Every record needs to be set down again without a single difference.

**Information provided**
* * * *

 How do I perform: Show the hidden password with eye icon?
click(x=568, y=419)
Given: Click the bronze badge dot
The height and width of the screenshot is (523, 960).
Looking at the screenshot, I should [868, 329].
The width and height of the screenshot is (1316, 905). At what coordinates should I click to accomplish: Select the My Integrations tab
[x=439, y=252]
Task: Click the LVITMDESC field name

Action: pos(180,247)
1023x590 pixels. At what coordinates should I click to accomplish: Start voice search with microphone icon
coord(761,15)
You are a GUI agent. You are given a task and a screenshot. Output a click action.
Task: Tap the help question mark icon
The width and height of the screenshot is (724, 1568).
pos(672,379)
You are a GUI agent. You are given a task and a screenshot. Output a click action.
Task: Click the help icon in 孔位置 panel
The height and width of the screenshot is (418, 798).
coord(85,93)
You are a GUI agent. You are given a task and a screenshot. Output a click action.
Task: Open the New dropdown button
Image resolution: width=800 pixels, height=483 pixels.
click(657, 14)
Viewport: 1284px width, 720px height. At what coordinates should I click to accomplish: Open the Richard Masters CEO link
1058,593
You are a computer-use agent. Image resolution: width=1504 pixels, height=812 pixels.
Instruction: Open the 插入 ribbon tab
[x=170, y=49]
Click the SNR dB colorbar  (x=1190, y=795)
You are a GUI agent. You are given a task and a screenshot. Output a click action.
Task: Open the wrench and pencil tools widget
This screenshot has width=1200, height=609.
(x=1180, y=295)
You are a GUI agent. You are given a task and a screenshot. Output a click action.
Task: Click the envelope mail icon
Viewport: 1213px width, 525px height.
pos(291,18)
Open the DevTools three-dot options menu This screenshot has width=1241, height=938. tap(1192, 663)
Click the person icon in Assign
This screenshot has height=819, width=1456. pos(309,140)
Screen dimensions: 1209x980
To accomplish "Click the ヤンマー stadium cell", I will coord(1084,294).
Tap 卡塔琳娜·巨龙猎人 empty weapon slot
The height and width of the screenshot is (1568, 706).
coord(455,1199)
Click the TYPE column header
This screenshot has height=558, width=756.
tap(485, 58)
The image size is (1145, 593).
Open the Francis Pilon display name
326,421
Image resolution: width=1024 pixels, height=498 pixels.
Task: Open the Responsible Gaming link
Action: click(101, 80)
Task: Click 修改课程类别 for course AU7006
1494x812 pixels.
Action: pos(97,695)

* * * *

**Problem solution**
 How do I perform: Show the hidden password with eye icon?
click(x=568, y=419)
Given: Click the bronze badge dot
The height and width of the screenshot is (523, 960).
Looking at the screenshot, I should [868, 329].
The width and height of the screenshot is (1316, 905). At what coordinates should I click to accomplish: Select the My Integrations tab
[x=439, y=252]
Task: Click the LVITMDESC field name

Action: pos(180,247)
1023x590 pixels. At what coordinates should I click to accomplish: Start voice search with microphone icon
coord(761,15)
You are a GUI agent. You are given a task and a screenshot. Output a click action.
Task: Tap the help question mark icon
The width and height of the screenshot is (724, 1568).
pos(672,379)
You are a GUI agent. You are given a task and a screenshot. Output a click action.
Task: Click the help icon in 孔位置 panel
The height and width of the screenshot is (418, 798).
coord(85,93)
You are a GUI agent. You are given a task and a screenshot. Output a click action.
Task: Open the New dropdown button
Image resolution: width=800 pixels, height=483 pixels.
click(657, 14)
Viewport: 1284px width, 720px height. At what coordinates should I click to accomplish: Open the Richard Masters CEO link
1058,593
You are a computer-use agent. Image resolution: width=1504 pixels, height=812 pixels.
Instruction: Open the 插入 ribbon tab
[x=170, y=49]
Click the SNR dB colorbar  (x=1190, y=795)
You are a GUI agent. You are given a task and a screenshot. Output a click action.
Task: Open the wrench and pencil tools widget
This screenshot has width=1200, height=609.
(x=1180, y=295)
You are a GUI agent. You are given a task and a screenshot. Output a click action.
Task: Click the envelope mail icon
Viewport: 1213px width, 525px height.
pos(291,18)
Open the DevTools three-dot options menu This screenshot has width=1241, height=938. tap(1192, 663)
Click the person icon in Assign
This screenshot has height=819, width=1456. pos(309,140)
Screen dimensions: 1209x980
To accomplish "Click the ヤンマー stadium cell", I will coord(1084,294).
Tap 卡塔琳娜·巨龙猎人 empty weapon slot
The height and width of the screenshot is (1568, 706).
coord(455,1199)
Click the TYPE column header
This screenshot has height=558, width=756.
tap(485, 58)
The image size is (1145, 593).
Open the Francis Pilon display name
326,421
Image resolution: width=1024 pixels, height=498 pixels.
Task: Open the Responsible Gaming link
Action: click(101, 80)
Task: Click 修改课程类别 for course AU7006
1494x812 pixels.
Action: pos(97,695)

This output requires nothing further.